## REQUIRED TASKS
(a) Retype the stretch of the passage on fragrance and spiritual experience from "I passed some" through "James 1917: 467.".
(b) List every person named in the passage on fragrance and spiritual experience.

## EXERCISE PASSAGE
____

13Given this heuristic and aesthetic value of agreeable fragrances, it is not surprising that histories of conversion and other autobiographic writings sometimes mention them as features that provoke, or contribute to provoking, epiphanies or moments of sudden illumination. This evocative power of fragrances is often connected to the memory of the past (à la Proust),25 but it can also be related to spiritual experiences in which the subject is persuaded to reach a dimension that transcends ordinary space and time. A good example of this kind of epiphanic experience is provided in the epistolary novel Obermann by the French writer Senancour (first published in 1804):

  • 26 Senancour 1910: 101-102.

I passed some flowers set out on a wall breast-high. A single jonquil was in bloom. It is the strongest expression of desire, and it was the first fragrance of the year. I caught a glimpse of all the happiness meant for man. That indescribable harmony of creation, the vision of the ideal world, was rounded to completeness within me; I have never felt anything so sudden and inspiring. […] I cannot picture to myself that power, that vastness which nothing concrete can display; that form which nothing can reveal; that conception of a better world which may be felt, but never found in Nature; that heavenly radiance […].26

  • 27 James 1917: 467.

14In commenting on this passage in his masterpiece about religious experience, William James defines this kind of epiphany as “a transient lifting of the veil”.27 In Senancour, the first and most powerful stimulus leading to this ‘lifting’ is the fragrance of the flower, immediately associated with desire. Indeed, fragrance operates as a metonym, an indexical sign indicating the presence of an unattainable whole. It is likewise desire, and more specifically the longing to “capture the inspired Word”, that Bonaventure argues leads the believing soul to recover a sense of spiritual smelling. Both material and spiritual fragrances are therefore placed in a dynamic of desire, consistent with the role attributed to olfaction as a sense that can lead to spiritual knowledge, with the latter intrinsically related to a state of blissful pleasure. This dynamic can also be seen in the ritual practice of burning incense during Catholic mass: according to Catholic liturgy, the ascent of the fragrant fumes of the incense symbolizes the ascent of the faithfuls’ prayers to heaven and God. Prayers express the desire of a soul and its longing for communication with the deity; in light of the spiritual imagery connected to odors, therefore, climbing perfumed smoke is the best symbol to represent this desire and the praying soul’s connection to transcendence.

Fragrances of sanctity

15In Christian literature, there is a recurring metaphor comparing the soul of saintly persons to a flower which is humble in appearance but emanates a celestial fragrance. This topos, which casts fragrance as a sign of the spirit and places it above the vanitas of the beauty that strikes the eyes, is not only typical of Catholicism but can also be found in other Christian denominations. For instance, the prominent Puritan theologian and leader Jonathan Edwards wrote in the 18th century:

  • 28 Edwards 1999: 215.

____

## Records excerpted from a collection
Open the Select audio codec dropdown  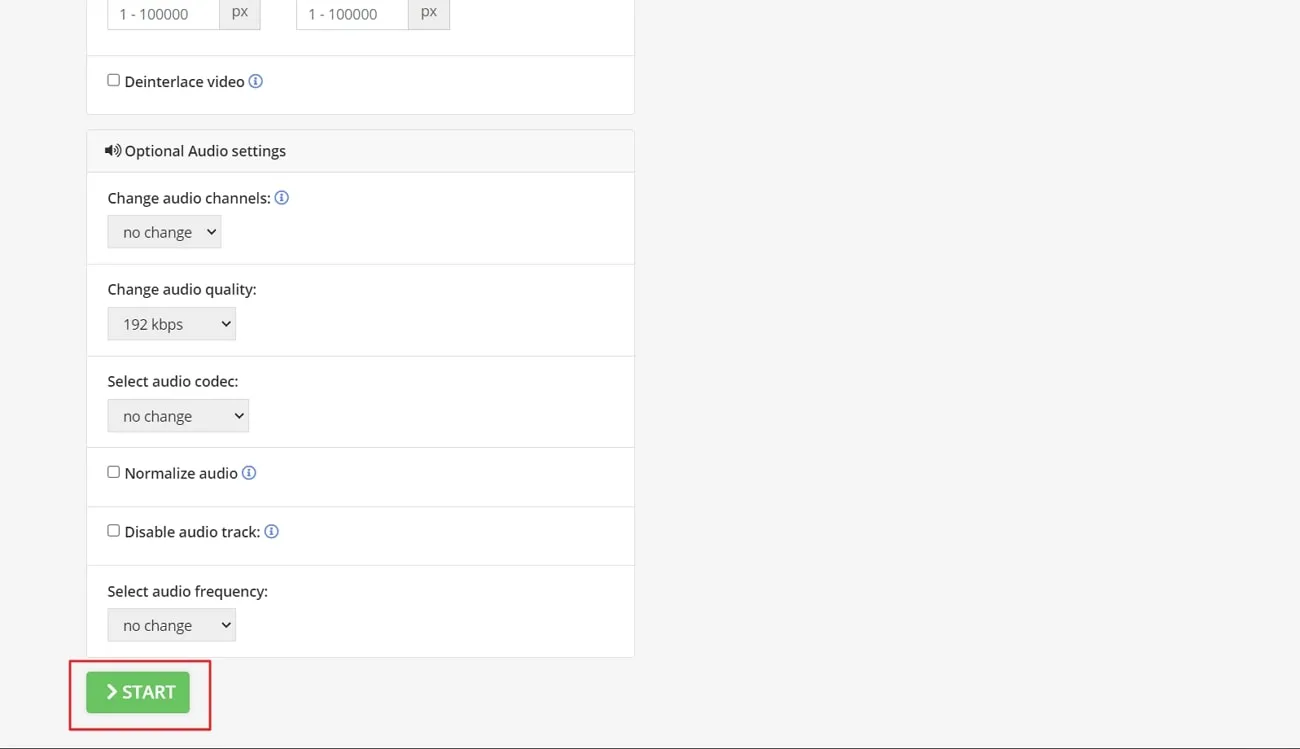click(x=178, y=416)
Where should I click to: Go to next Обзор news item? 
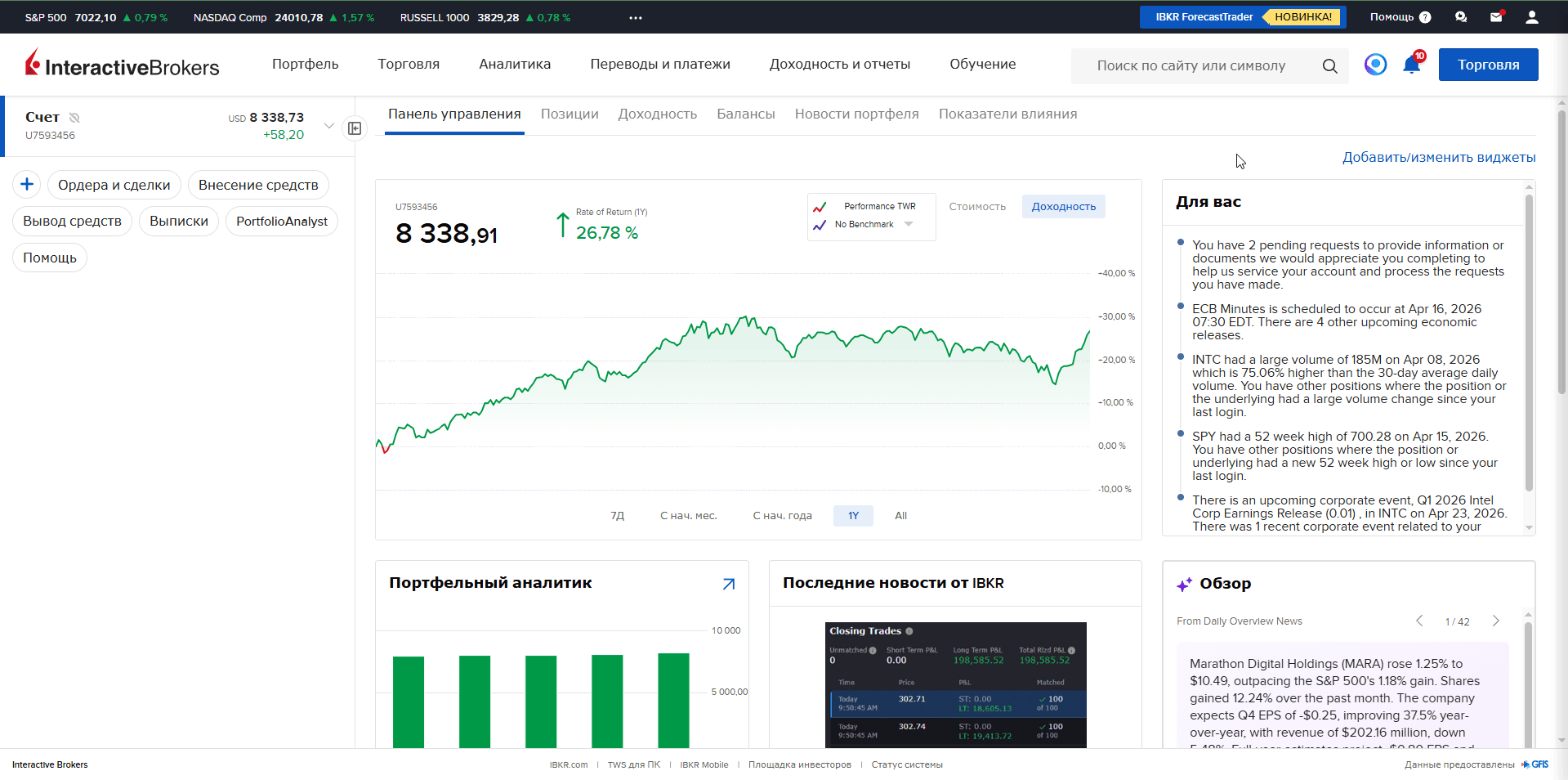coord(1495,621)
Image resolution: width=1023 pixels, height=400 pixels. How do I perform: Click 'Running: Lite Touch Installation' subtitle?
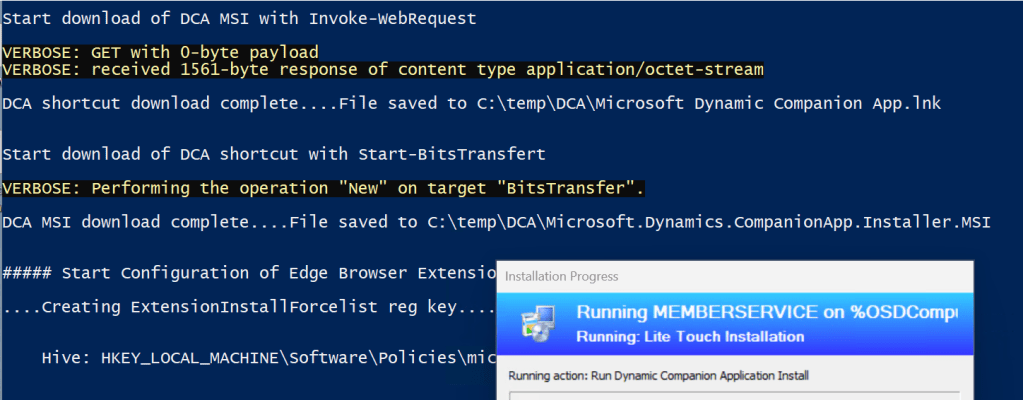click(690, 337)
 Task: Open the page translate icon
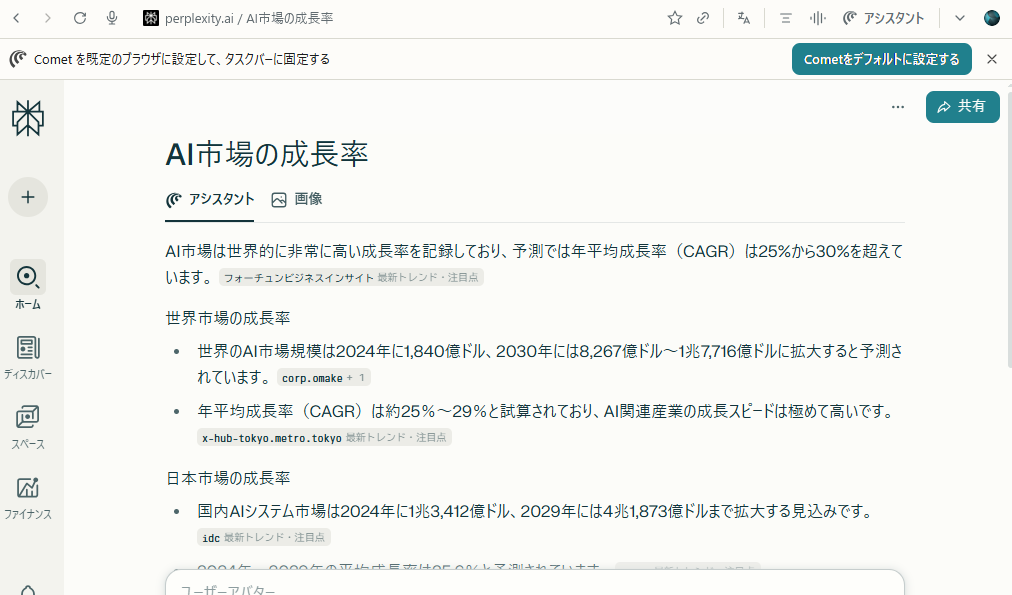point(743,18)
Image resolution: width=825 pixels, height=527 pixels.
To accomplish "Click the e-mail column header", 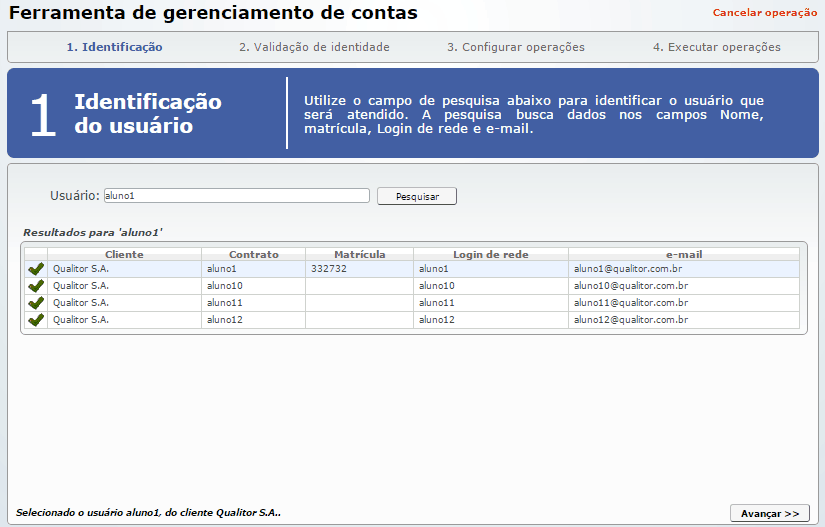I will 683,255.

____

## SOLUTIONS TO THE TASKS
(a)
I passed some flowers set out on a wall breast-high. A single jonquil was in bloom. It is the strongest expression of desire, and it was the first fragrance of the year. I caught a glimpse of all the happiness meant for man. That indescribable harmony of creation, the vision of the ideal world, was rounded to completeness within me; I have never felt anything so sudden and inspiring. […] I cannot picture to myself that power, that vastness which nothing concrete can display; that form which nothing can reveal; that conception of a better world which may be felt, but never found in Nature; that heavenly radiance […].26

  • 27 James 1917: 467.

(b)
Proust
Senancour
William James
Bonaventure
Jonathan Edwards